I often hear entrepreneurs tell me,
“I’m going to be doing this forever, this is my life’s work.”
I know by now that this is rarely, if ever, true. The truth is that people change, companies change, markets change… Most businesses are multi-year ventures. Maybe a decade.
Projects, even less.
Each of us has a deeper drive in us… a compass that leads us forward. Entrepreneurs constantly seek growth. This means that rather than staying in the comfort of “OK” stability, they seek to explore more, and do what’s next, what’s new, what’s at the bleeding edge. This growth drive is incompatible with complacency. It ensures that you don’t rest for too long.
Imagine you’re on a beautiful trail. Your compass drives you up the route and you reach the top. Will you stop once you get to the top of the first peak? Or will you keep going?
Your compass points the way forward. It pulls and compels you to break from the known and go back into the unknown.
You will, at some point along the path, begin to feel it point to somewhere new.

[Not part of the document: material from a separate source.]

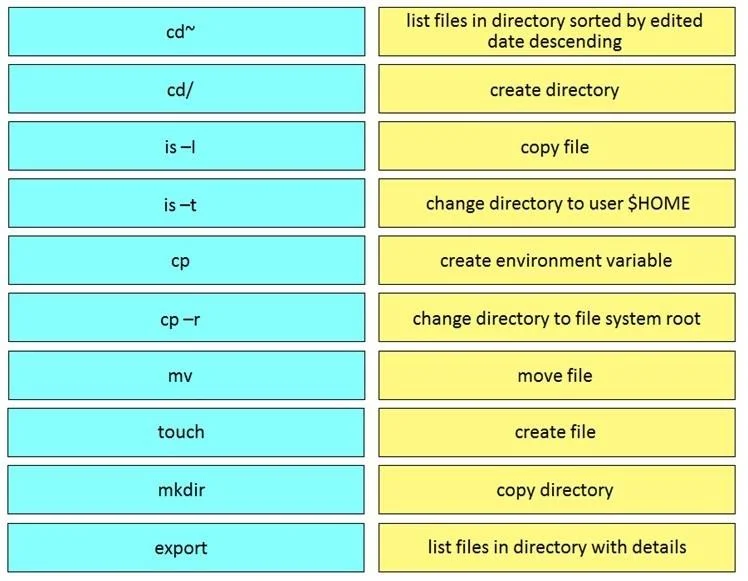
Task: Click the "cp –r" command box
Action: coord(187,318)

Growth and change go hand in hand.
The first response when you have when you start to feel the pull of our inner compass is to grip on tighter and seek out safety and comfort in the past.
Rather than move forward and jump into the unknown, you try and find safety.
You think, “If only I could create x job, y safety, z feeling again.”
You try and recreate what worked before, rather than leaned into exploring something new.
Time keeps moving, and because of that you will change.
When you started your business you you single, now you have a family. You had no resources, now you have some. Or you have new interests that you didn’t have before.
The trap here is to stay complacent trying to hold back the drive within you that’s pulling you forward. Like sand, you grip more tightly and things will slowly filter through the cracks.
No, our only opportunity is to leap, dive back into the unknown, and trust our drive to take us to some new place of opportunity and growth. The good news is this experience is what makes us feel most alive. You can fool ourselves that complacency feels good, but only for so long.
I’m not sure that a “Life’s Work” exists.
A sense of direction, on the other hand, is always with you.